- _Sezione del documento_
━━━━━━

Se le rivoluzioni, come avvertiva Gómez Dávila, sono incubatrici di burocrati, è anche vero il contrario; la burocrazia, assai spesso, si autorappresenta come rigoglio rivoluzionario nel cui ventre dirigenti e politici ambiscono a lasciare traccia del loro passaggio.

Ogni Ministro della pubblica amministrazione negli ultimi decenni ha infatti cercato di legare il proprio nome a una qualche epocale, e appunto rivoluzionaria, riforma, modellando come morbida argilla l’organizzazione dei pubblici poteri.
E così ci siamo confrontati con un oceanico turbinio di riforme normative, innesti di istituti presi da altri ordinamenti e da altre latitudini, adeguamenti di strumenti privatistici, spesso celati dietro la cortina fumogena di asettici anglismi: la privatizzazione del pubblico impiego, cantiere perennemente aperto come una Sagrada Familia dei travet, continua inesauribile e inesorabile a dipanarsi lungo la linea d’orizzonte, portandosi dietro un carico di managerializzazione della dirigenza pubblica, public management, performance, smart working, governance della domanda, e via così di aziendalizzazione in aziendalizzazione, spesso più meramente lessicale che non davvero sostanziale.

━━━━━━

- _Informazioni sul compito_
Nel brano sulla burocrazia, a quale costruzione viene paragonata la privatizzazione del pubblico impiego? I dati riportati di seguito costituiscono materiale distinto dal brano.

- _Elenco dei dati_
━━━━━━

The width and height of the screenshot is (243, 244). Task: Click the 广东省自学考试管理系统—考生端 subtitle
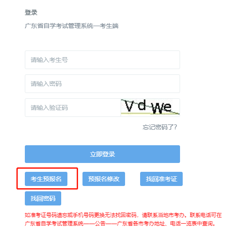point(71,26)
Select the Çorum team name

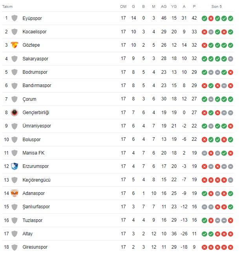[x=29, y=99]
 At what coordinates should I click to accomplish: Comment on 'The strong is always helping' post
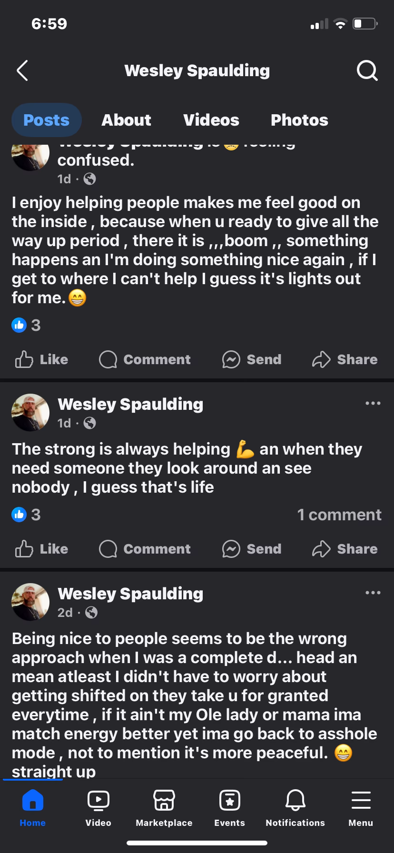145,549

━━━━━━

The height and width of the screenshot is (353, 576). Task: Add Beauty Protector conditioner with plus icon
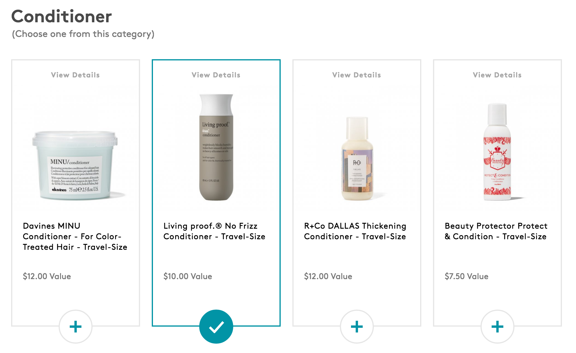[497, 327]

━━━━━━

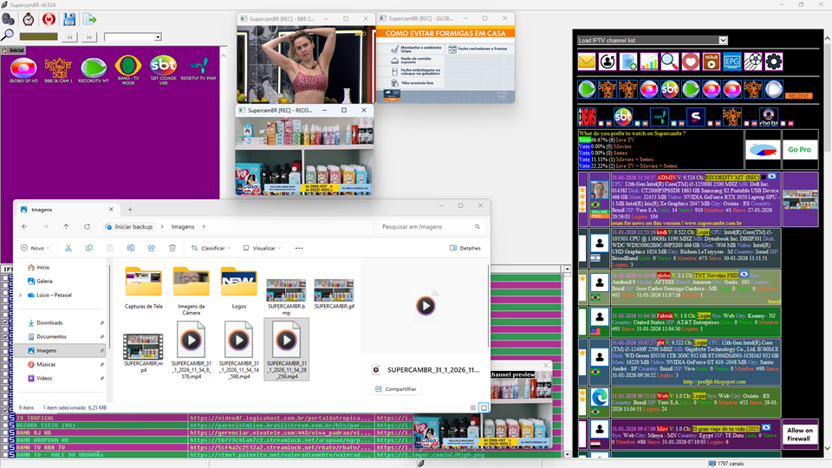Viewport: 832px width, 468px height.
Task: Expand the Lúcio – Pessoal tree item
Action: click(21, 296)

━━━━━━

- _Risposta al compito_
A una Sagrada Familia dei travet, cantiere perennemente aperto.